___ Data for this task

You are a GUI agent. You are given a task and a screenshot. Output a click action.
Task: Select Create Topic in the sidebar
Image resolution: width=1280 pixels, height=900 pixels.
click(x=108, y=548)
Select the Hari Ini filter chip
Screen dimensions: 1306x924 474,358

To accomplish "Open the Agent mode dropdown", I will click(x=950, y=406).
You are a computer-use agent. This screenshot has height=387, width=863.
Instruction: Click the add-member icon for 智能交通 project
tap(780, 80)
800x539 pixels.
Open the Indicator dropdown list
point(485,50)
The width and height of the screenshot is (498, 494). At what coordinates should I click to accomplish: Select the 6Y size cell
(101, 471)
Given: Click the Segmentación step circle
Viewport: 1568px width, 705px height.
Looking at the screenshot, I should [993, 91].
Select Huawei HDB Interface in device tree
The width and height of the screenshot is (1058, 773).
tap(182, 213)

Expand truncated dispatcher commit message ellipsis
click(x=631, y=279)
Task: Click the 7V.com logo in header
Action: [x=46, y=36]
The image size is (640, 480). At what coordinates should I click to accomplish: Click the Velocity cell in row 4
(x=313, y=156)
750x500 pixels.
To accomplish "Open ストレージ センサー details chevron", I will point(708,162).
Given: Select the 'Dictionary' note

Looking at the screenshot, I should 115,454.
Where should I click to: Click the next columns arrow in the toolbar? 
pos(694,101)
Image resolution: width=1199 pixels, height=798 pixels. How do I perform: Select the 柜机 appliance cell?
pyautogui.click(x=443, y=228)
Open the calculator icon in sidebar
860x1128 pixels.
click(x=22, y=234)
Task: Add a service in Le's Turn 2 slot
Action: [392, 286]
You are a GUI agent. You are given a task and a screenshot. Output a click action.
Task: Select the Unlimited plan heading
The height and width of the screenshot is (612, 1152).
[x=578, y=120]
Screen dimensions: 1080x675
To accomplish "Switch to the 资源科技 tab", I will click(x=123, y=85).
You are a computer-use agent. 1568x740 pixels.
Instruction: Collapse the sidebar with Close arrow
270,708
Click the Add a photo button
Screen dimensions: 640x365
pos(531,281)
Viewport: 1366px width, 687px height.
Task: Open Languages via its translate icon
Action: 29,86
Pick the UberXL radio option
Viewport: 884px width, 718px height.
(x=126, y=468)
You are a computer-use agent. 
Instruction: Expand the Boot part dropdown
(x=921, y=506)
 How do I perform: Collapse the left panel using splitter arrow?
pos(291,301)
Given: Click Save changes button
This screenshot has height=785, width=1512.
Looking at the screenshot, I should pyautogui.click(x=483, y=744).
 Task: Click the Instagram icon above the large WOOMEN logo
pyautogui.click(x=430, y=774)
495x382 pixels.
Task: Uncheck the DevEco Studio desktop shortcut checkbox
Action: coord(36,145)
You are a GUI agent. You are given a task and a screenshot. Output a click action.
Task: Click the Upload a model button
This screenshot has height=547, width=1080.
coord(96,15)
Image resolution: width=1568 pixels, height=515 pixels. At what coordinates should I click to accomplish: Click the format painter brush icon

______

◆ Your instructions ◆
Pull out every line of the material above that contains the word "should".

◆ Task solution ◆
The width and height of the screenshot is (498, 494). At what coordinates should I click to accomplish: Select the 6Y size cell
Looking at the screenshot, I should [993, 91].
The image size is (640, 480). At what coordinates should I click to accomplish: Click the Velocity cell in row 4
Looking at the screenshot, I should 115,454.
Where should I click to: Click the next columns arrow in the toolbar? 
Looking at the screenshot, I should pyautogui.click(x=483, y=744).
Image resolution: width=1568 pixels, height=515 pixels. At what coordinates should I click to accomplish: Click the format painter brush icon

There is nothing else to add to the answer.